■ **YOUR GOAL**
Render every line of the records below as a JSON list of strings, with one string per line. Leave out blank lines and the pictures.

-- Start of TASK MATERIAL --

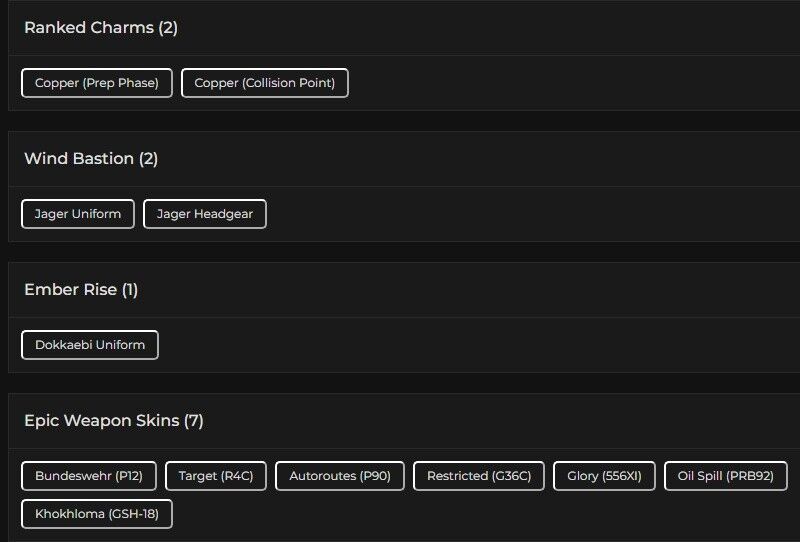Pick the Target (R4C) weapon skin
Viewport: 800px width, 542px height.
pos(216,476)
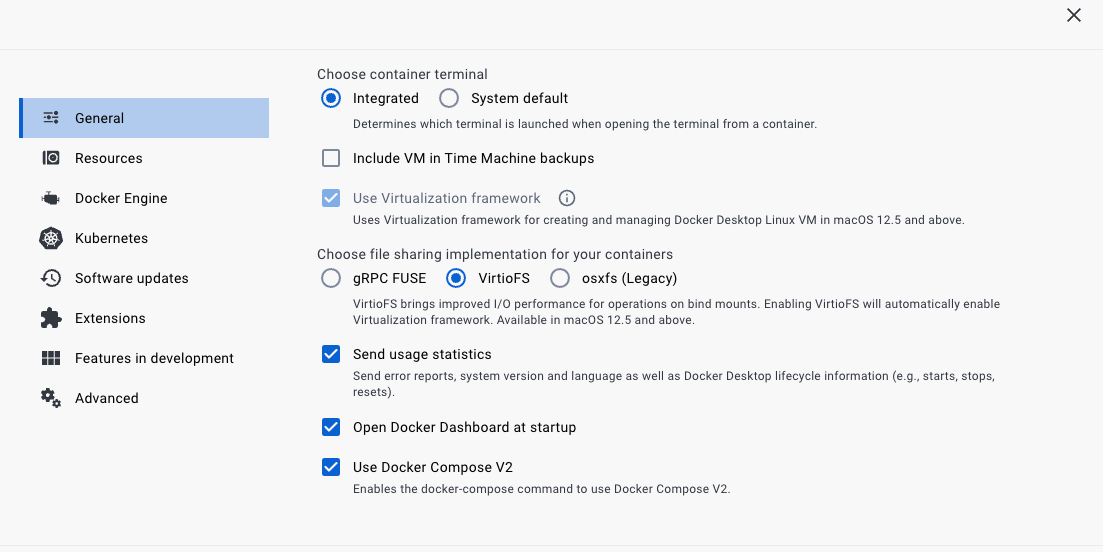Toggle Use Docker Compose V2 checkbox
The image size is (1103, 552).
point(331,467)
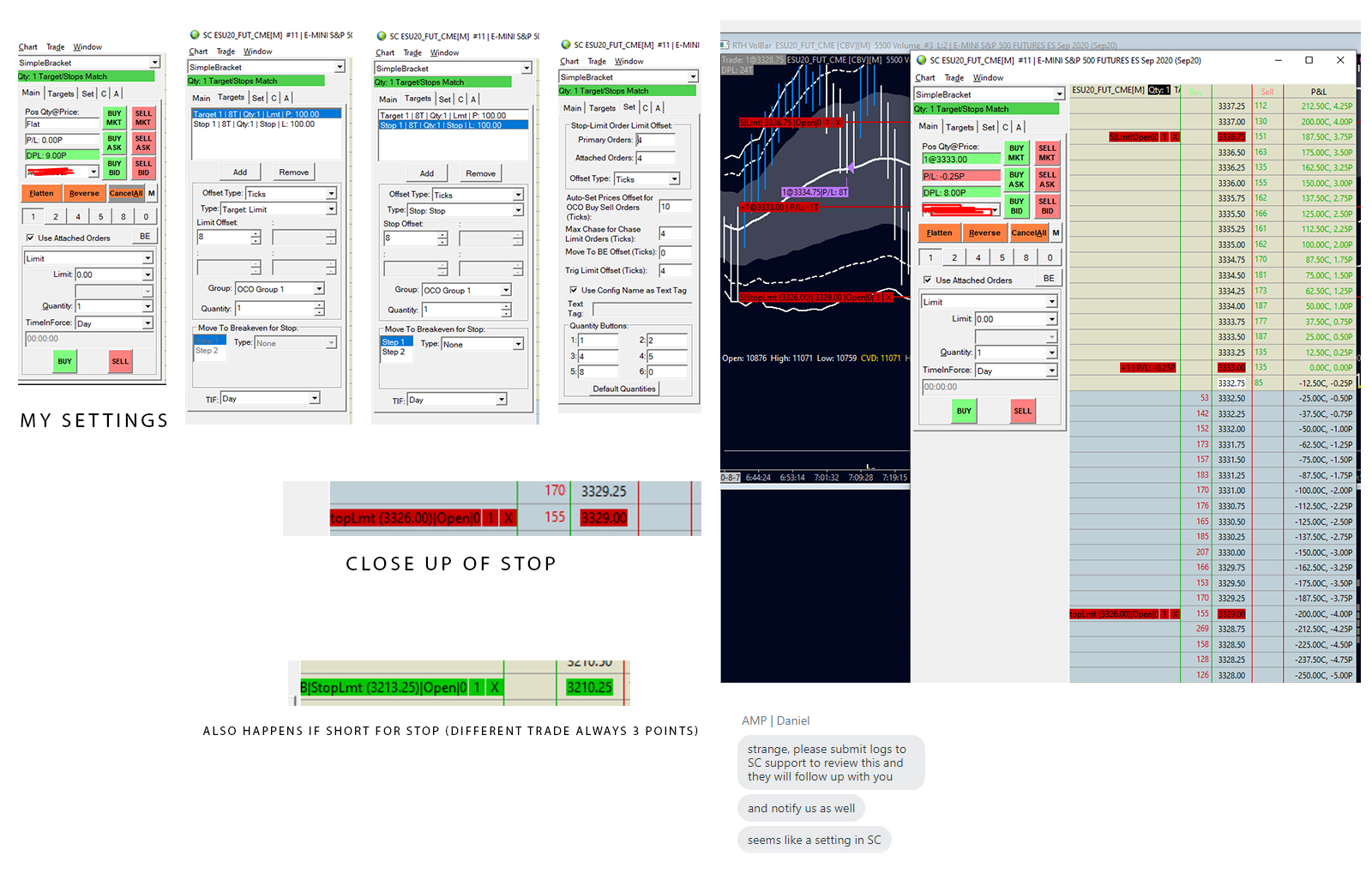
Task: Cancel the StopLmt 3326.00 order via X in the DOM ladder
Action: (x=1175, y=614)
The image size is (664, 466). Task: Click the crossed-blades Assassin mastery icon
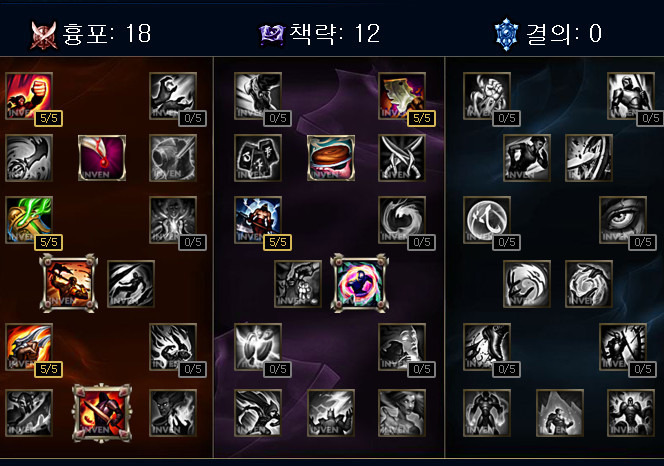pos(401,158)
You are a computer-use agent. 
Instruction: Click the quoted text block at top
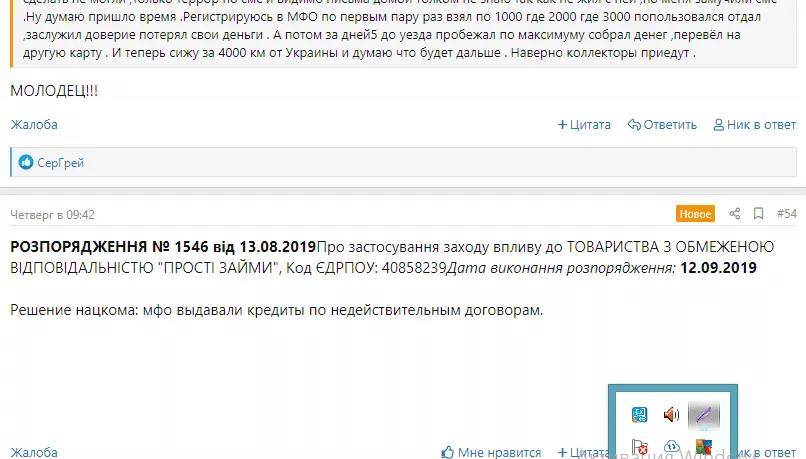coord(400,35)
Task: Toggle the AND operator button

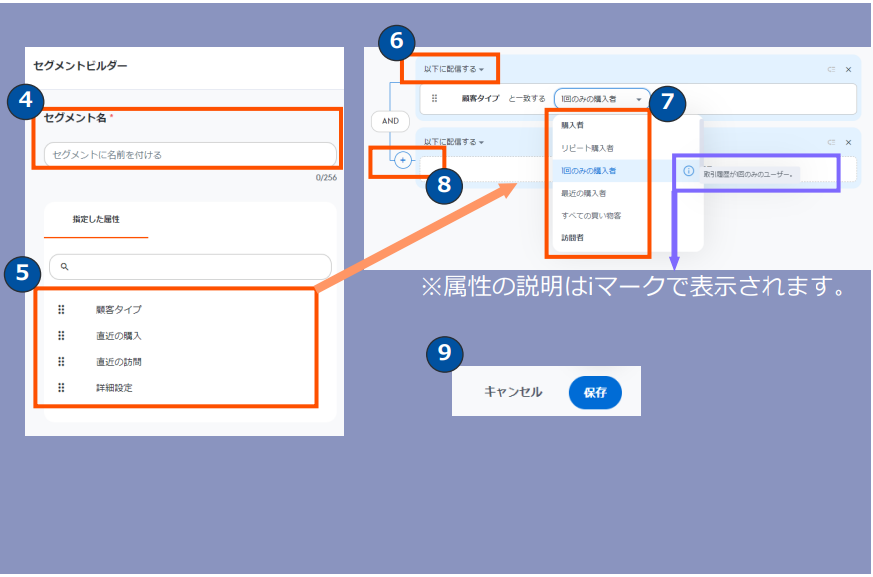Action: (390, 121)
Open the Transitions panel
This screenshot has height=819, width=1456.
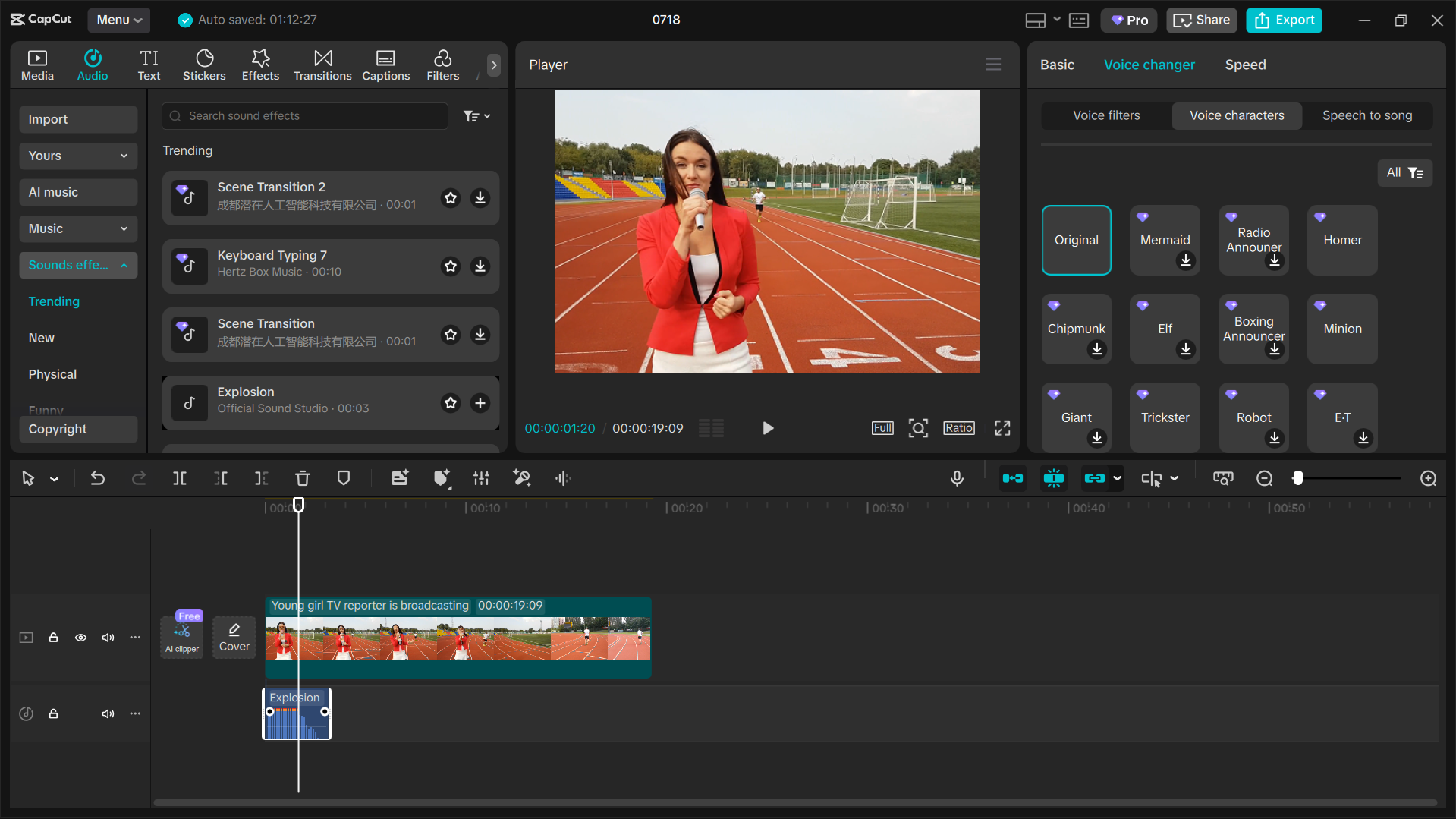point(322,65)
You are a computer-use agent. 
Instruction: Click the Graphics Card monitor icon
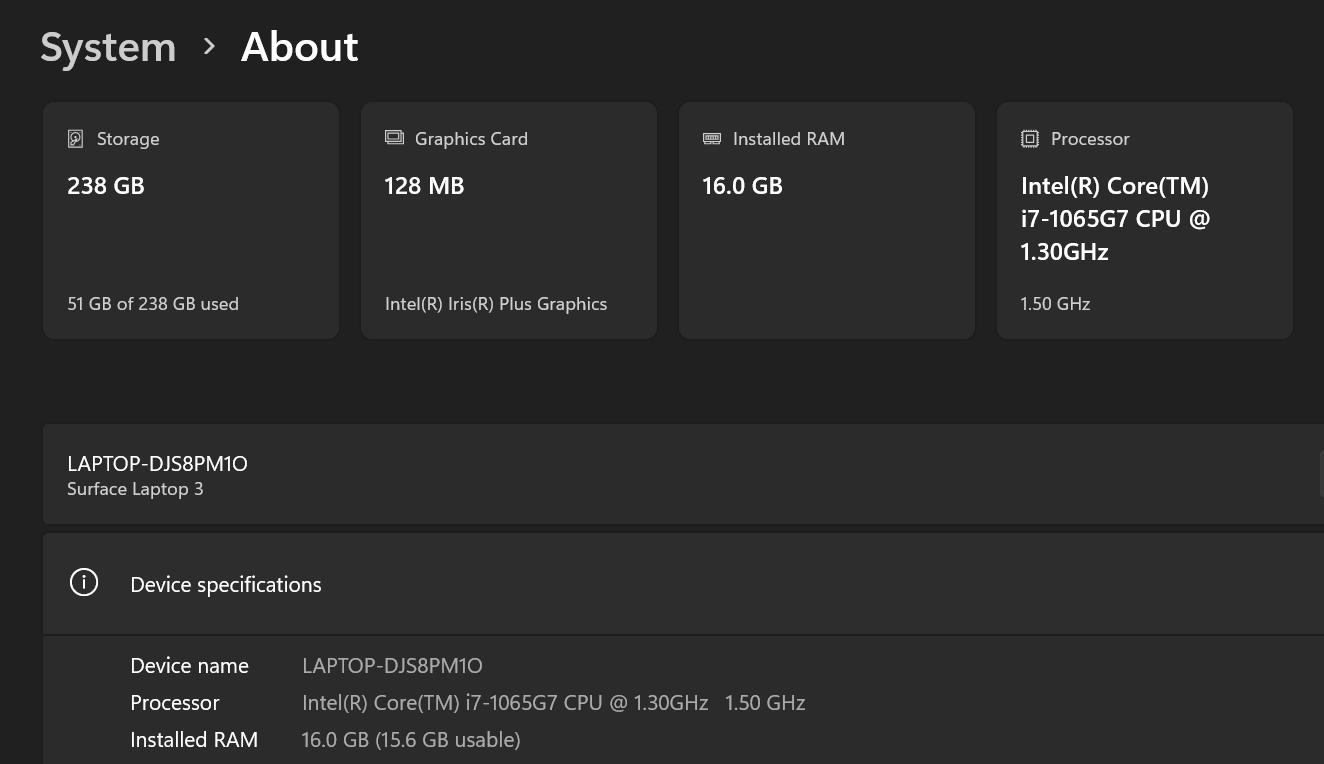[x=394, y=138]
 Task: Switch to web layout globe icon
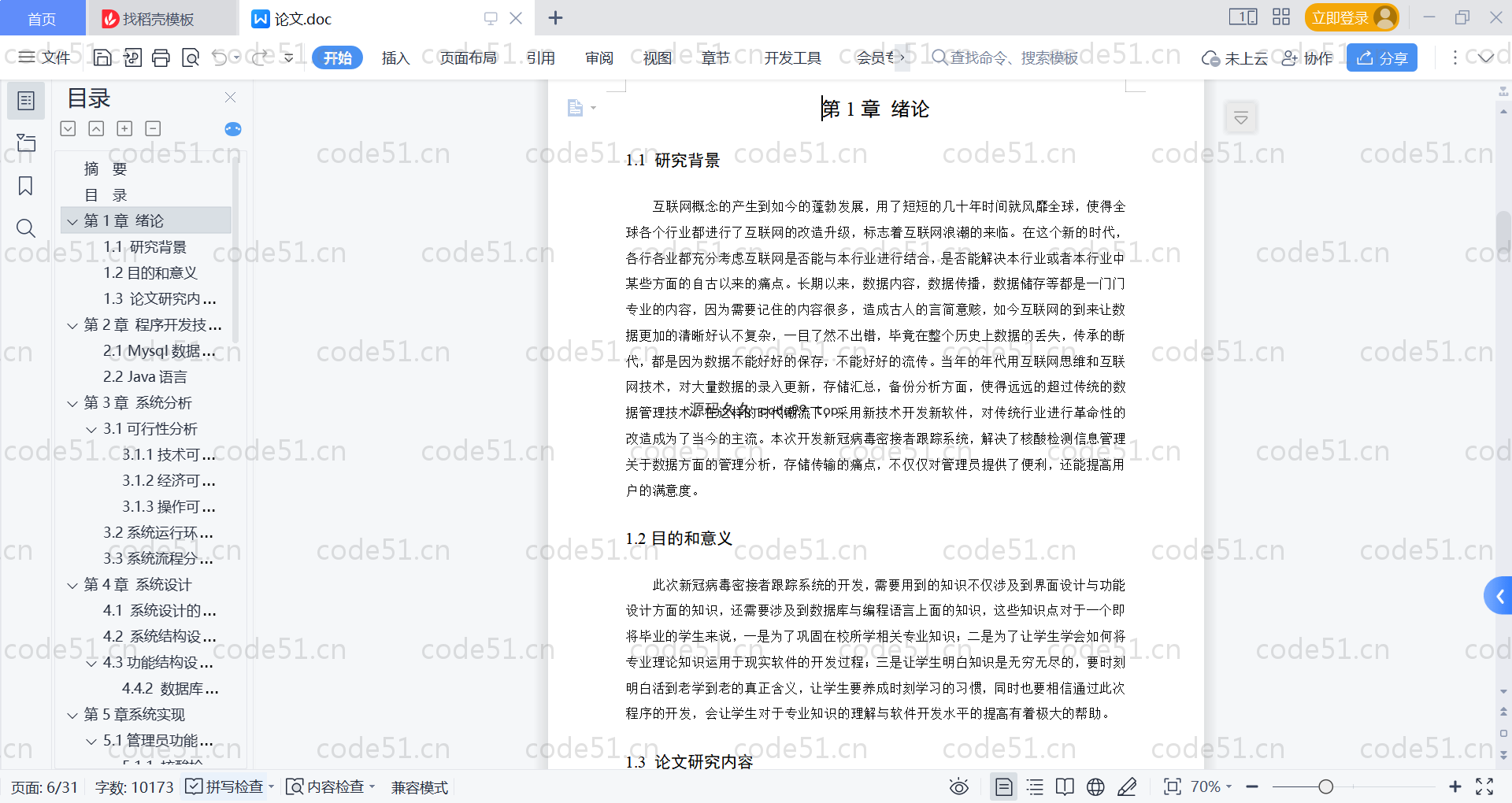pyautogui.click(x=1095, y=786)
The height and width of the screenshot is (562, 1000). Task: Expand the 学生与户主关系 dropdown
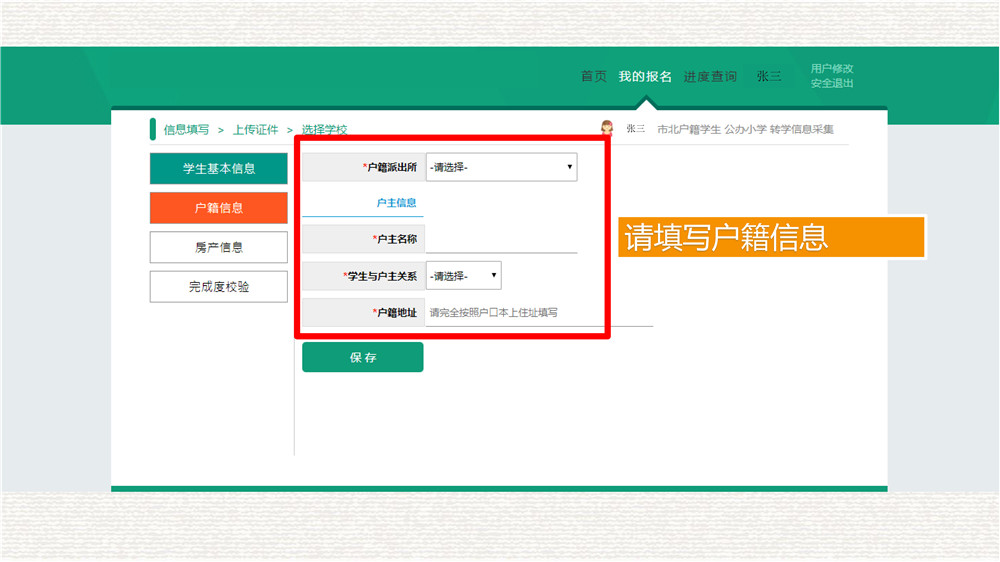tap(464, 276)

-- End of TASK MATERIAL --

■ **TASK OUTPUT**
[
  "Pick the Target (R4C) weapon skin",
  "Viewport: 800px width, 542px height.",
  "pos(216,476)",
  "Toggle Use Docker Compose V2 checkbox",
  "The image size is (1103, 552).",
  "point(331,467)",
  "Task: Cancel the StopLmt 3326.00 order via X in the DOM ladder",
  "Action: (x=1175, y=614)",
  "The image size is (664, 466). Task: Click the crossed-blades Assassin mastery icon",
  "pos(401,158)",
  "You are a computer-use agent. ",
  "Instruction: Click the quoted text block at top",
  "coord(400,35)",
  "Task: Toggle the AND operator button",
  "Action: (390, 121)",
  "Open the Transitions panel",
  "This screenshot has height=819, width=1456.",
  "point(322,65)",
  "You are a computer-use agent. ",
  "Instruction: Click the Graphics Card monitor icon",
  "[x=394, y=138]",
  " Task: Switch to web layout globe icon",
  "pyautogui.click(x=1095, y=786)",
  "The height and width of the screenshot is (562, 1000). Task: Expand the 学生与户主关系 dropdown",
  "tap(464, 276)"
]